I have starred it and put it on my watchlist to look at again.
C J Bowness
The Accidental Adventurers

hockgtjoa wrote 57 days ago

This is about children, evil and cruelty. The hope and love mentioned in the tags seem nowhere to be seen. This writing is spare and powerful; there is some awkwardness with the case of nouns and pronouns--using it instead of she [her?], finding escape for Lily and I [me?] but it is otherwise very strong. I am amazed that such a tone of bleakness can be sustained over all these chapters. All good wishes with this book.

amor87 wrote 57 days ago

THE SNOW LILY

I have read your first two chapters posted on authonomy. We are introduced to Bobby and Lily, two orphaned children under the care of two guardians who make them work basically as slaves doing chore work and “discipling” them when the guardians see fit.

The moments that stuck out to me were how the two clung to their Encyclopedia, using that to fuel their imagination and take them away from their little room with just a window for light. I thought this was creative and also realistic given the situation you have painted for the reader. I could see a lot of fun coming of that Encyclopedia. Your interactions/dialogue between Lily and Bobby reflected the “big brother” trying to protect his little sister. I thought the dialogue(especially Lily’s) sounded child-like, which was great.

A few things that stuck out to me: There were a few times when I found that your description was a perhaps a little too much for me. This could just be personal taste though. The line “Her eccentric leg placement and continual finger to her mouth in hush position...” would be one example. I’m having a hard time seeing exactly what you mean by an “eccentric” leg placement and I think the wording could be a little tighter when talking about the “hush position.” Once again, this could just be me though. Also, I read on from chapter 1 because I wanted to see why a sixteen year old boy hadn’t tried to escape yet.

Have you thought about possibly mentioning a problem with his leg in the first chapter? I teach 16 year-old-boys, and they are very determined young men. I am wondering why he isn’t plotting an escape, even though he has problems with his leg. Perhaps this will be coming later ... and perhaps he is thinking about this already.

All in all, I found this an intriguing read. Good luck with it!

Best,

Ashley
“The Mer Chronicles”

D. Anastasia Paul wrote 58 days ago

This is great. It's a very surreal reality for these two. I love the relationship between the brother and sister, and the descriptions given. I found myself picturing all their cleaning actions in grey, like I was watching a black a white movie.
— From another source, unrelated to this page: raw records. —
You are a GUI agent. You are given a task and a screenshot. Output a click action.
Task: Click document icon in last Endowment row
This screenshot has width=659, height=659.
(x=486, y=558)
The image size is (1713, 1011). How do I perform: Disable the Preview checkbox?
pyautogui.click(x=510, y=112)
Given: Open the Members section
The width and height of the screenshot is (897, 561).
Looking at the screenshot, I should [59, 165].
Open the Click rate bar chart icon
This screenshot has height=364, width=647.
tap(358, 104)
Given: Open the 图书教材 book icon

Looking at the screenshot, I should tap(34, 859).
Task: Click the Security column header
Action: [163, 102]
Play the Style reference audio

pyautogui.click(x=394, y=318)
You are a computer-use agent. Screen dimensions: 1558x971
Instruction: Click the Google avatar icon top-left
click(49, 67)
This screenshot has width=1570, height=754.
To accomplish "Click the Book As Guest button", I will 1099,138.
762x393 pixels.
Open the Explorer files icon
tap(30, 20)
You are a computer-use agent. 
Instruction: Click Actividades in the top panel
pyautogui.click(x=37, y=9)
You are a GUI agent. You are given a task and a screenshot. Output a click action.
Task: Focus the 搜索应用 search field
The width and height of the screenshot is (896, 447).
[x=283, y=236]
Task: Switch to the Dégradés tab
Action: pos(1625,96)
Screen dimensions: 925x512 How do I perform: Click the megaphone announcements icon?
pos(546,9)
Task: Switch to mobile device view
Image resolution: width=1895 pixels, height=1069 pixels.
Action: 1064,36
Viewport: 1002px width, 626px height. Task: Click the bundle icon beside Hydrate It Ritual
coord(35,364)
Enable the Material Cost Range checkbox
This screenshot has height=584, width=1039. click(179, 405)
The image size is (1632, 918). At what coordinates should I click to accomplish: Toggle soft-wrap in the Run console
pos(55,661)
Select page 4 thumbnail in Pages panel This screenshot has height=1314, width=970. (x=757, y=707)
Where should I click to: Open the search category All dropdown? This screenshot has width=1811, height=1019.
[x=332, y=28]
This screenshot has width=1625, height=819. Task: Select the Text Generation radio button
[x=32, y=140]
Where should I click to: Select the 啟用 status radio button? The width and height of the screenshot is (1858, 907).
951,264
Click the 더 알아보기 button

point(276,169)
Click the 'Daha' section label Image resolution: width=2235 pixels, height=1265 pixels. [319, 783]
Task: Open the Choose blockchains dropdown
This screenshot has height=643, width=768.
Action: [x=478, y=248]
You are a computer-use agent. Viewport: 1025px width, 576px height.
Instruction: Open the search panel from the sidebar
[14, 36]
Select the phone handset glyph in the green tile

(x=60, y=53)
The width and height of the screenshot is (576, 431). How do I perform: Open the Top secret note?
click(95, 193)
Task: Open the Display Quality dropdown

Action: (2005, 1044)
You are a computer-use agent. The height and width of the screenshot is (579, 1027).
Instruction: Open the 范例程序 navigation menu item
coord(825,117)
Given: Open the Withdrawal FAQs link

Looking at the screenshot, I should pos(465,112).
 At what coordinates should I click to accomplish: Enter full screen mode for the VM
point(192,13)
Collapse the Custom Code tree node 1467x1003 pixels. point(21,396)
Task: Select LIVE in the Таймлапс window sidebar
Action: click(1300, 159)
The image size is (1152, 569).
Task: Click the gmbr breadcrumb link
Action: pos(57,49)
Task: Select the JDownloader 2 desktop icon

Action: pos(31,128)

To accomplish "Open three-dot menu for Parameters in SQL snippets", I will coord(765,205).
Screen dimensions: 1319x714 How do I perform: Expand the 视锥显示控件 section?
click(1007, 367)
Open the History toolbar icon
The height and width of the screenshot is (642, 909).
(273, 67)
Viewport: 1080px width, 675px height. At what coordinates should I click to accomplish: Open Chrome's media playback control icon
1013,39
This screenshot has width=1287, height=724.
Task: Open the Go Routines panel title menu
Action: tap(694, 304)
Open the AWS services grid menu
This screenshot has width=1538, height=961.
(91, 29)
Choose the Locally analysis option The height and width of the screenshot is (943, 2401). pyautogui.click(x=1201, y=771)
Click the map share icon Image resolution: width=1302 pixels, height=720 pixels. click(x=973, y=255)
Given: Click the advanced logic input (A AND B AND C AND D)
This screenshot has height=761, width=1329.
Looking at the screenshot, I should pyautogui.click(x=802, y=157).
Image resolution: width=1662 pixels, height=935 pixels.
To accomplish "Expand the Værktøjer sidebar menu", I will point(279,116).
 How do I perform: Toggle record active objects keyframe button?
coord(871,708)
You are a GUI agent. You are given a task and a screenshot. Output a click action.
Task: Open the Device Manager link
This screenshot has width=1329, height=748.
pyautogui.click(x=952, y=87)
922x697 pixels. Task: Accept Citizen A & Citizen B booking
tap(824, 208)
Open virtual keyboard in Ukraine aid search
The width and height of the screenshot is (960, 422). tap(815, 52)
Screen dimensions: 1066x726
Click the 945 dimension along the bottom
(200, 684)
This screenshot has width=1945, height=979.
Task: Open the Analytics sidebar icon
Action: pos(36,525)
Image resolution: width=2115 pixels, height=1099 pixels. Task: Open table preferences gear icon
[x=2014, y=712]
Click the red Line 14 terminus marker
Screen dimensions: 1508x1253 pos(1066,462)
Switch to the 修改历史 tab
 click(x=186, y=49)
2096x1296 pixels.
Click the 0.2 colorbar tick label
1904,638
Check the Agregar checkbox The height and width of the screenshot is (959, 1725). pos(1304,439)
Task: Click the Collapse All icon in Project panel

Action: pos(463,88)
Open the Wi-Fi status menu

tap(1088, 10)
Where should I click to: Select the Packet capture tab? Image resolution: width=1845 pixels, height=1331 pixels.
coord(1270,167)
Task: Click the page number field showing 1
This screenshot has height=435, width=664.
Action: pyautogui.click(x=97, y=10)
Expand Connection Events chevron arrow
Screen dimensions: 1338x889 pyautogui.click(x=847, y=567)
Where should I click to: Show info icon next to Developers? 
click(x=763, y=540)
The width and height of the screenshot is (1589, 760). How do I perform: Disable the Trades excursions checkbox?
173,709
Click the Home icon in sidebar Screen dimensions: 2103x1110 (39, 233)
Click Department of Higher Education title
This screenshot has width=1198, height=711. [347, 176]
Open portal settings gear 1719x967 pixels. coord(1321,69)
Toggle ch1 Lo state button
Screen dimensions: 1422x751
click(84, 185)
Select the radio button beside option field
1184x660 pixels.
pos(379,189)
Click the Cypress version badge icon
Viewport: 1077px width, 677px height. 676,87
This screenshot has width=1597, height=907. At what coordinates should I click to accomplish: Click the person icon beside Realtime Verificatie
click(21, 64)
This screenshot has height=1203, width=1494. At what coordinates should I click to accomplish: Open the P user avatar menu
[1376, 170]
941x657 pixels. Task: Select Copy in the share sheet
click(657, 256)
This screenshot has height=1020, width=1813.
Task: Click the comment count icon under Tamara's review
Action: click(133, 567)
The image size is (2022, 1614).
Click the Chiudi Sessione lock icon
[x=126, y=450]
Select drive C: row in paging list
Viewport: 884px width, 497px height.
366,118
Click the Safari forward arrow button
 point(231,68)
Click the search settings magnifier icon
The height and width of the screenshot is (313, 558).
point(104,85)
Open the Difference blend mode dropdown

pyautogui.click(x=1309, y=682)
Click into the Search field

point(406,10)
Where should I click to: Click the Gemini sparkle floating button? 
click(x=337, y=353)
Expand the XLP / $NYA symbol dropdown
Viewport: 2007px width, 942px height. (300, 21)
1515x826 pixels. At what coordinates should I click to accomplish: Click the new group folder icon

I also liked how the narrator referred to his 'parents' as 'them' and I look forward to meeting mom&dad/ them.

I think it would've helped me picture the scene better if I had known the boy was sixteen earlier in the first chapter, and I think Lilly might say "Bobby" a little too often. Those are my only comments though! Great story, I look forward to reading more.

tim templer wrote 58 days ago

Your narrative is very good. I enjoyed reading the first three chapters and i will come back to read on. Thanks for sharing.

Tim Templer
(The Journey)

Angelika Rust wrote 58 days ago

Richard, I managed yesterday to read all the chapters you've uploaded so far. The story is extremely compelling. I can't help wondering why the children had to go through all that and what will happen next, and I dearly wish you had posted the entire book. The entire day today I found myself envisioning some of the scenes and shuddering.
One thing I found illogical: the two of them are forced to do all the chores, then disappear out of sight. Why then would their so-called stepparents go and take down their plates and chamberpot? The children might as well do that themselves first thing in the morning, making the journey down all the more difficult, if not next to impossible, with their additional burden.
Apart from that minor remark I have nothing to add or criticize. It's brilliant, it flows, it's alive, and I wish you all the luck in the world.
High starred and on the shelf.
Angelika

my, my! I only now realized you've added four more chapters today! thanks a million! I know what I'm doing tonight!